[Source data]
- Opening Delimiter -
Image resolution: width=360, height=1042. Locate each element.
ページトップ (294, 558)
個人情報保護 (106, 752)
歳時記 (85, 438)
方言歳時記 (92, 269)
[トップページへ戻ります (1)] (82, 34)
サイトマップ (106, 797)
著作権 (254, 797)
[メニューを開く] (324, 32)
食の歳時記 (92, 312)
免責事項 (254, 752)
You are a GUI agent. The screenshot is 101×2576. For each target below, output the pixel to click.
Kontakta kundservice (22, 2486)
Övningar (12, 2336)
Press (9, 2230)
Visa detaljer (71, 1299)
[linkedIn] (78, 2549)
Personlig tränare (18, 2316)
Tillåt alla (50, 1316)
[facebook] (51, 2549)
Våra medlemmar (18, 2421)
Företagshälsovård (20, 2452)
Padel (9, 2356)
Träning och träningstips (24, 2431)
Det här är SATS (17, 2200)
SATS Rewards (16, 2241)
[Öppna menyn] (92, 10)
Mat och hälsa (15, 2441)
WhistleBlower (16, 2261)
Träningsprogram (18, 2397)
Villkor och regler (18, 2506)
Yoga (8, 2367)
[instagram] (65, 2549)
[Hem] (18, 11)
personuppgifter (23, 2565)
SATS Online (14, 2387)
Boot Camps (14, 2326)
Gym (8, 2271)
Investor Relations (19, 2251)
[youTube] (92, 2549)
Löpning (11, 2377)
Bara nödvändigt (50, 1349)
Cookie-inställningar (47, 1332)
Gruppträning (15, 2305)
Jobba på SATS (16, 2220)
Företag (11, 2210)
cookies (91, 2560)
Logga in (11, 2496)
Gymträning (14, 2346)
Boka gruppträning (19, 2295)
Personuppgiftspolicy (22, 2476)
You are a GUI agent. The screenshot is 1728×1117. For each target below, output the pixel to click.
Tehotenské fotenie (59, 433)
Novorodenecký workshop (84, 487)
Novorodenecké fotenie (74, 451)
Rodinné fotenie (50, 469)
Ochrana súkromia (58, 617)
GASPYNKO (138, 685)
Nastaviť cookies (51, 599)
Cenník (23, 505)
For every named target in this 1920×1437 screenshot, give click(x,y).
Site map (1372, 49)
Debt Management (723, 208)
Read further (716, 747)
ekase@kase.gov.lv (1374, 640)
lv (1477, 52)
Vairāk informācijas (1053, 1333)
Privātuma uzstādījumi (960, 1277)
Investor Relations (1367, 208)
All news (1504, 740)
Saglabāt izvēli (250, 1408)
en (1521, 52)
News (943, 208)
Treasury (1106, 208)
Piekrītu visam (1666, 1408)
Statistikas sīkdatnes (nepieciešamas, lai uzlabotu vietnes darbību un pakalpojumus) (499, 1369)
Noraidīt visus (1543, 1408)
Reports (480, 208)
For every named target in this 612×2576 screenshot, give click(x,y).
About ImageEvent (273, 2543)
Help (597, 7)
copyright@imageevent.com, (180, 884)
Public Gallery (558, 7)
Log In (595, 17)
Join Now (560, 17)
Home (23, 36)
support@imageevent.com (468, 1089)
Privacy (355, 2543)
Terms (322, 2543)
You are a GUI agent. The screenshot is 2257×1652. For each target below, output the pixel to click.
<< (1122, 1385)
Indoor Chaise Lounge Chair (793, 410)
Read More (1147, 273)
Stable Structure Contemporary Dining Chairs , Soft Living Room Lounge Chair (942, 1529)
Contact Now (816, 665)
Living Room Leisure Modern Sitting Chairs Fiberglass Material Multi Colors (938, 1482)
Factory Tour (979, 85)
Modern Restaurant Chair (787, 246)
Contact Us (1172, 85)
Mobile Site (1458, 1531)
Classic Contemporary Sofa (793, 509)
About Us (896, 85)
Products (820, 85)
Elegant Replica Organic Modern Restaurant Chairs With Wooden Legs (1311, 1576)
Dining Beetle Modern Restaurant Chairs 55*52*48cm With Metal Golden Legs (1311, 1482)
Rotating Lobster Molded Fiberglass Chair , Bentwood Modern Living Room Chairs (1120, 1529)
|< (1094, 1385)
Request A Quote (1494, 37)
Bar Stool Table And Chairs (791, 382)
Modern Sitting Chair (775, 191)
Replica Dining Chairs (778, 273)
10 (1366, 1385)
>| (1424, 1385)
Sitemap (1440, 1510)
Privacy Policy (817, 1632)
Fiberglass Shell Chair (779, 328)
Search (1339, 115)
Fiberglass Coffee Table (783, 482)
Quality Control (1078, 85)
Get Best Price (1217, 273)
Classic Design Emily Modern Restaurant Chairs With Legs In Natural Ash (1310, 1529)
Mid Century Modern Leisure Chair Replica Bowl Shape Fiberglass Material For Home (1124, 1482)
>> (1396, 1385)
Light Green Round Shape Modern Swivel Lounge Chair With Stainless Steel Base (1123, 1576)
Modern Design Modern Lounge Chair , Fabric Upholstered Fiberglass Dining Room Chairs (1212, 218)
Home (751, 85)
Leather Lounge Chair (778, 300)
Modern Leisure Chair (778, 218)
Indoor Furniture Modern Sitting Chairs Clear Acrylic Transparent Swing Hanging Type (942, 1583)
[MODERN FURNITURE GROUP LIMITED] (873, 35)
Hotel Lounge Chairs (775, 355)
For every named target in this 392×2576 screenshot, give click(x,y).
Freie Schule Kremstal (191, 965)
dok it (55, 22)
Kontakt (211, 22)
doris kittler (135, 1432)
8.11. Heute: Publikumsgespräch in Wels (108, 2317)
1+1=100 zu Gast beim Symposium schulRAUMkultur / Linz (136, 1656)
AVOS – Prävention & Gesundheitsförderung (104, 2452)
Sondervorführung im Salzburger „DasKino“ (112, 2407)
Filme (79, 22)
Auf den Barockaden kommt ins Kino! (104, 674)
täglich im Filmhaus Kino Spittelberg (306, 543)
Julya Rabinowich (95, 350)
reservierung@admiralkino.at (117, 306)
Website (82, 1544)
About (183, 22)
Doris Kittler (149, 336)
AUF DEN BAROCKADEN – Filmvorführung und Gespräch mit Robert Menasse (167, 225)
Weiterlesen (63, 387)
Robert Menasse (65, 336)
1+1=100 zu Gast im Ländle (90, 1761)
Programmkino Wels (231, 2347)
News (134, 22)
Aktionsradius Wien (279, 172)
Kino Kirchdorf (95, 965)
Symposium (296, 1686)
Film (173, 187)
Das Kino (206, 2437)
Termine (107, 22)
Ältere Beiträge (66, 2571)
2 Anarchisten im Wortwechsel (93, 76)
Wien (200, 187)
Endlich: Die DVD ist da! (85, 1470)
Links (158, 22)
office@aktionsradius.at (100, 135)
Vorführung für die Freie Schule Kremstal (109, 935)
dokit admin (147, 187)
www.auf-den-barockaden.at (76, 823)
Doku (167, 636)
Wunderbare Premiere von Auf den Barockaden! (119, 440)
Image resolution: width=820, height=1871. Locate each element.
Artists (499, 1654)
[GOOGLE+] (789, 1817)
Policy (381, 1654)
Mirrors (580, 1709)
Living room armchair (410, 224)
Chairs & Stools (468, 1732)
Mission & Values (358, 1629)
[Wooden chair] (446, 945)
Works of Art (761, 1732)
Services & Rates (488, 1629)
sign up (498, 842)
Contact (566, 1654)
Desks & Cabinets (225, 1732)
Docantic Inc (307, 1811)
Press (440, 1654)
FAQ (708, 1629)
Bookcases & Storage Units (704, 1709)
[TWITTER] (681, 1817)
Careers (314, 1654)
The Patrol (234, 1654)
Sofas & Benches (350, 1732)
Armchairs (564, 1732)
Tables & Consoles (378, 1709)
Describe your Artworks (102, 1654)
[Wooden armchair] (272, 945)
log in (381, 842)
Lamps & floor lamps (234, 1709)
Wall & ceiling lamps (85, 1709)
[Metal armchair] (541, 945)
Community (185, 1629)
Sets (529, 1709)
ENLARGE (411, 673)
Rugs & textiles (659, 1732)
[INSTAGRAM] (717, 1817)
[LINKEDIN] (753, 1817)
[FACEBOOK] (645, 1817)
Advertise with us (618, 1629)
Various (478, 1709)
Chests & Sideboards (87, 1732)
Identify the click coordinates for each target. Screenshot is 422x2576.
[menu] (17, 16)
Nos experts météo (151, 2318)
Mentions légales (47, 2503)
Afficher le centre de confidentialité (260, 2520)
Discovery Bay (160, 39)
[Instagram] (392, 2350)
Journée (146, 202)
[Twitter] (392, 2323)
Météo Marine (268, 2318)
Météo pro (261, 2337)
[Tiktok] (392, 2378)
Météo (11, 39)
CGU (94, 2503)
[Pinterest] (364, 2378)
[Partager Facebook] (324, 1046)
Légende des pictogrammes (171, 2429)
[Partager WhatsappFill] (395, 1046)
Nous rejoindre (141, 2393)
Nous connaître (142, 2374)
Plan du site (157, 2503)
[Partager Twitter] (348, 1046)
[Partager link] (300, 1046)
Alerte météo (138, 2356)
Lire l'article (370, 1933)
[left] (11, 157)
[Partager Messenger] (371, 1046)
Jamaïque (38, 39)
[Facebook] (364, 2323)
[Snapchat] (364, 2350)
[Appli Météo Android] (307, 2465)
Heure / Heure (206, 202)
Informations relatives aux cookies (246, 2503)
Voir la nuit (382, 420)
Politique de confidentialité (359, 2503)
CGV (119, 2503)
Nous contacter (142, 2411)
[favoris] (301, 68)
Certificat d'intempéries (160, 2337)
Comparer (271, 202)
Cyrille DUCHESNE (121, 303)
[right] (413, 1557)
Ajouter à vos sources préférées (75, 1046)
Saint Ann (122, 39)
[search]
- Closing Delimiter -
> _TASK TO COMPLETE_: Among the lines of the data, identify those with the word "fotenie". Copy each of them.

> _RESPONSE BELOW_:
Tehotenské fotenie (59, 433)
Novorodenecké fotenie (74, 451)
Rodinné fotenie (50, 469)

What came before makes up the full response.